> **Stored items from a collection**:
........

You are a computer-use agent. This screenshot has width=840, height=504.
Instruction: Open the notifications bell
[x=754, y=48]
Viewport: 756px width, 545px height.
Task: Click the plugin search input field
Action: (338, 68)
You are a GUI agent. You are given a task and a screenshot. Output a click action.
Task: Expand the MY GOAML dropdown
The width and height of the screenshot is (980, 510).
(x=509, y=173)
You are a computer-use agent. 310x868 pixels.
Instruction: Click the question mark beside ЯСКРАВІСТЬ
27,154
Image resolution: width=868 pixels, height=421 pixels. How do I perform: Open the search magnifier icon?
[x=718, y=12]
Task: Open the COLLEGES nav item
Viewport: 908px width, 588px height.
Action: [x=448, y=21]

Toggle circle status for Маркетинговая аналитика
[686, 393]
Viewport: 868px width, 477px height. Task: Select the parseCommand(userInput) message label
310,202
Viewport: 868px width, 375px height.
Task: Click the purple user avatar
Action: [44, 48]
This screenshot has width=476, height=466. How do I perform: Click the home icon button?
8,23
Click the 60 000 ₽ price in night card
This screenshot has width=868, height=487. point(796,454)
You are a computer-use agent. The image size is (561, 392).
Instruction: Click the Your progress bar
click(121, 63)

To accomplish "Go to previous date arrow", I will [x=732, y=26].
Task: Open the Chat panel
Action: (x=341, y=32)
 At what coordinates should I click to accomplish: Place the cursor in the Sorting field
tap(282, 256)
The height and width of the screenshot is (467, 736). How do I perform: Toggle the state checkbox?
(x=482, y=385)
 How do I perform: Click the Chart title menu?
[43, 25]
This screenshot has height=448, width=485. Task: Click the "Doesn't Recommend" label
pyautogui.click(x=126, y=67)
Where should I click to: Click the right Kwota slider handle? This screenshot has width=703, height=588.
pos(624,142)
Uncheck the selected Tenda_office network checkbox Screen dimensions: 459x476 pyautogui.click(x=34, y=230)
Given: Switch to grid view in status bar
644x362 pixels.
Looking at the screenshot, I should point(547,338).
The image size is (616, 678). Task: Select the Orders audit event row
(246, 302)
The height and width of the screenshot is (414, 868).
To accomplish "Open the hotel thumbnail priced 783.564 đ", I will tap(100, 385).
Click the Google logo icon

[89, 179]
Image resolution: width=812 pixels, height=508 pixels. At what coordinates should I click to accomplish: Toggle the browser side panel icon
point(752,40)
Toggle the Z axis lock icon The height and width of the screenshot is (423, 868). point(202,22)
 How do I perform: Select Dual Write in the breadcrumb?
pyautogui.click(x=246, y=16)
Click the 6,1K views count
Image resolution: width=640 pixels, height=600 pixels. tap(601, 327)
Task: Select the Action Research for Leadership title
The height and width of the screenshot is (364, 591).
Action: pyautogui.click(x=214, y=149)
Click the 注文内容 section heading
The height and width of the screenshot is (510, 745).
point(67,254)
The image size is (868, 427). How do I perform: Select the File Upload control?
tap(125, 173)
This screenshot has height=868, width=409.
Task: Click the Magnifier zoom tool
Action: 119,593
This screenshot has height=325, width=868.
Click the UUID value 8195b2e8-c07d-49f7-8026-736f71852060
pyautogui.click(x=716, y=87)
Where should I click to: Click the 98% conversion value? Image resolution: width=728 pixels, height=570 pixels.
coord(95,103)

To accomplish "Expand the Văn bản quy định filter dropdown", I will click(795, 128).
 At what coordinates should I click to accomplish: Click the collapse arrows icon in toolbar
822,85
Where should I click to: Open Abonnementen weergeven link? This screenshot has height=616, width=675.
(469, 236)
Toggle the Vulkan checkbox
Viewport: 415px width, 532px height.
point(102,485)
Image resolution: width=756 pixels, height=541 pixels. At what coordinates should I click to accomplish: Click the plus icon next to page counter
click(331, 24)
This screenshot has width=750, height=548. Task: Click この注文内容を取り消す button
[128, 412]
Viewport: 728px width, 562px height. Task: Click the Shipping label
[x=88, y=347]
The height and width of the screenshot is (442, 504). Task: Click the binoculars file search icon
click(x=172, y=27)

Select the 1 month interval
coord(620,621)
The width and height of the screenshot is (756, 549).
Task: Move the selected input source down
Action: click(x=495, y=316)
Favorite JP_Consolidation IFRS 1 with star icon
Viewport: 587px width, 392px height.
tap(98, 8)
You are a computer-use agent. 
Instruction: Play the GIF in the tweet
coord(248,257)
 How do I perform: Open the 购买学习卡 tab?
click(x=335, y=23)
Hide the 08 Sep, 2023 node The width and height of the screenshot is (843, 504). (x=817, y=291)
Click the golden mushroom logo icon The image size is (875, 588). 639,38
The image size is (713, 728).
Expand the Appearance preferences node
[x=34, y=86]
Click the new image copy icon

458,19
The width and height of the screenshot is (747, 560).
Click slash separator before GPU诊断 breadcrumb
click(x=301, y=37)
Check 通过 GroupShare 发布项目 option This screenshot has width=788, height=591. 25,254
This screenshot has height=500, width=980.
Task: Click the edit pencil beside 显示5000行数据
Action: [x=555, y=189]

........

> **EXERCISE AIM**: Which lines above include the word "agent"? Show each one.

> **SOLUTION TO THIS TASK**:
You are a computer-use agent. This screenshot has width=840, height=504.
You are a GUI agent. You are given a task and a screenshot. Output a click action.
You are a computer-use agent. 310x868 pixels.
You are a computer-use agent. The image size is (561, 392).
You are a computer-use agent. 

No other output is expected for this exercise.